→ EXERCISE DIRECTIONS: With the pictures removed, retype the lines from the one holding "This screenshot has height=285, width=435." through the end of the records, exactly as written.

→ RECORDS FOR PROCESSING:
==========

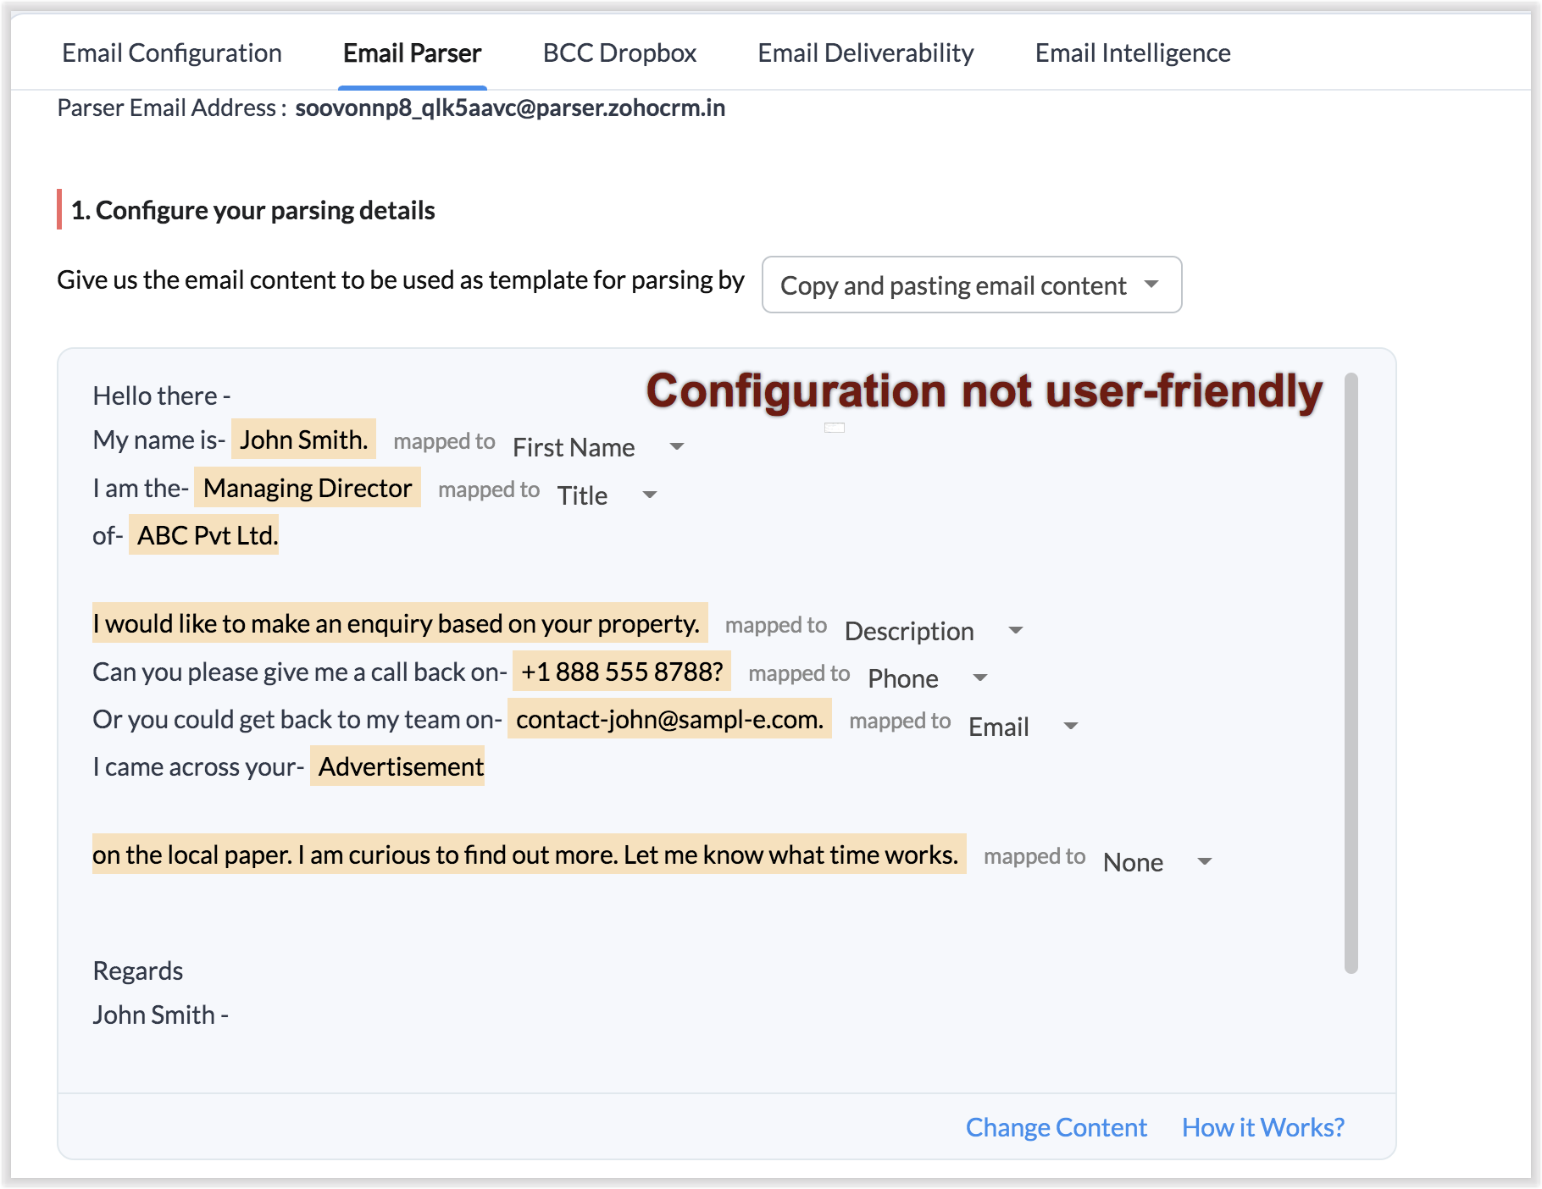Select the highlighted Managing Director text

308,488
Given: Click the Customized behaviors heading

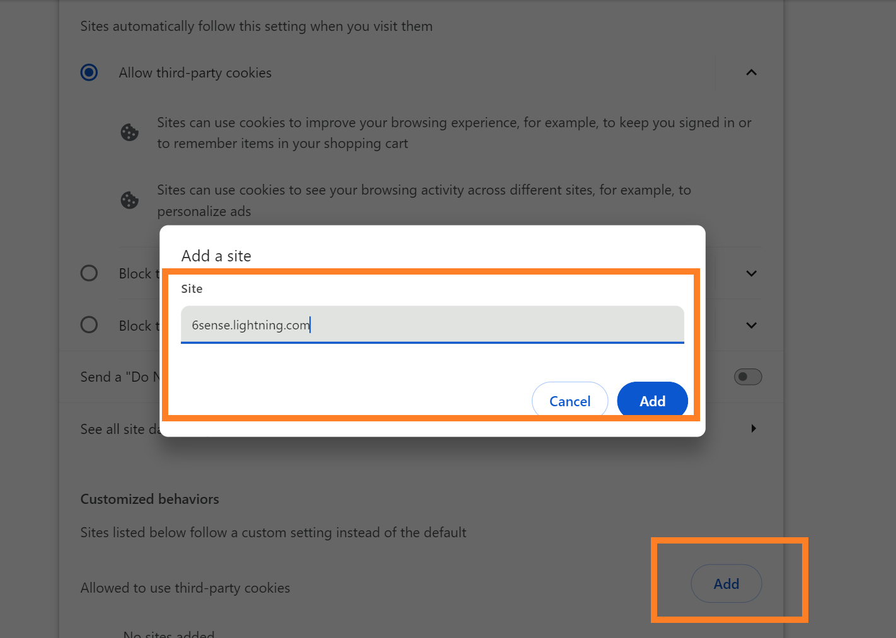Looking at the screenshot, I should coord(150,499).
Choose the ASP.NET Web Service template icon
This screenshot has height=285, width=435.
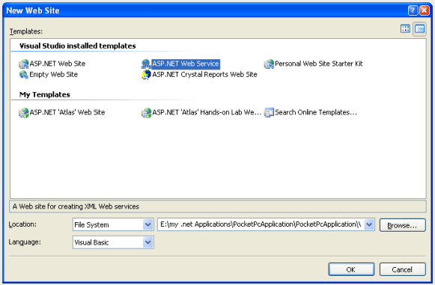(x=146, y=64)
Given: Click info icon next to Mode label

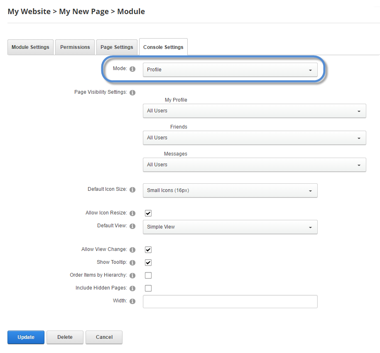Looking at the screenshot, I should (x=132, y=69).
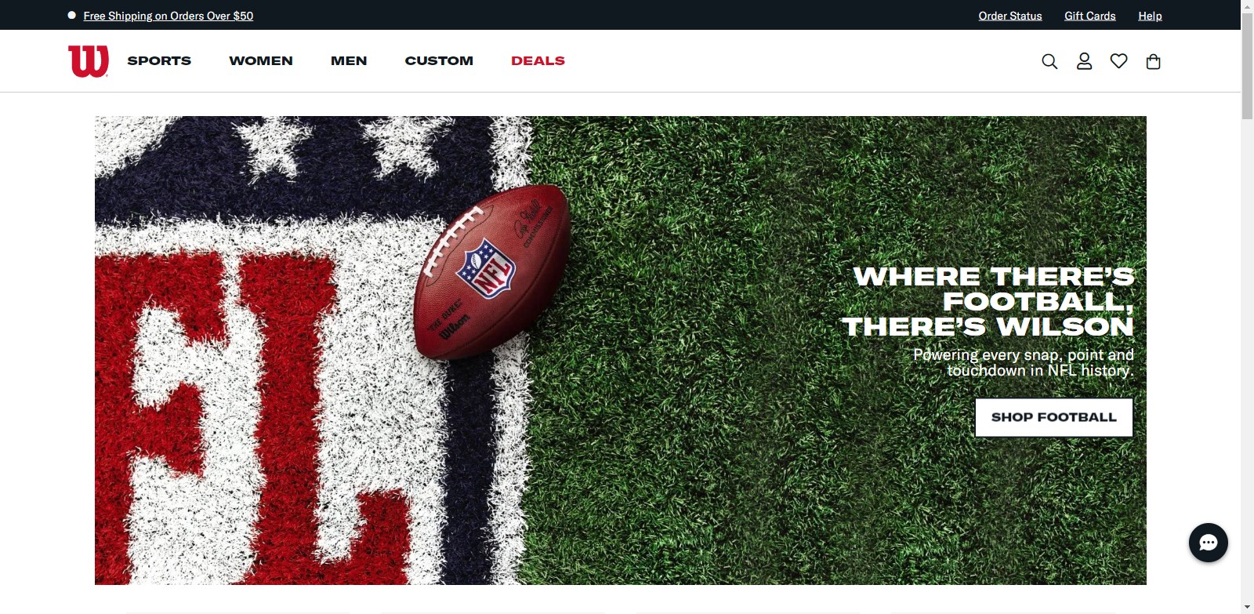This screenshot has width=1254, height=614.
Task: View wishlist via the heart icon
Action: coord(1118,61)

==========

→ EXERCISE RESULT:
This screenshot has height=285, width=435.
(x=146, y=64)
Given: Click info icon next to Mode label

Looking at the screenshot, I should (x=132, y=69).
This screenshot has width=1254, height=614.
Task: View wishlist via the heart icon
Action: coord(1118,61)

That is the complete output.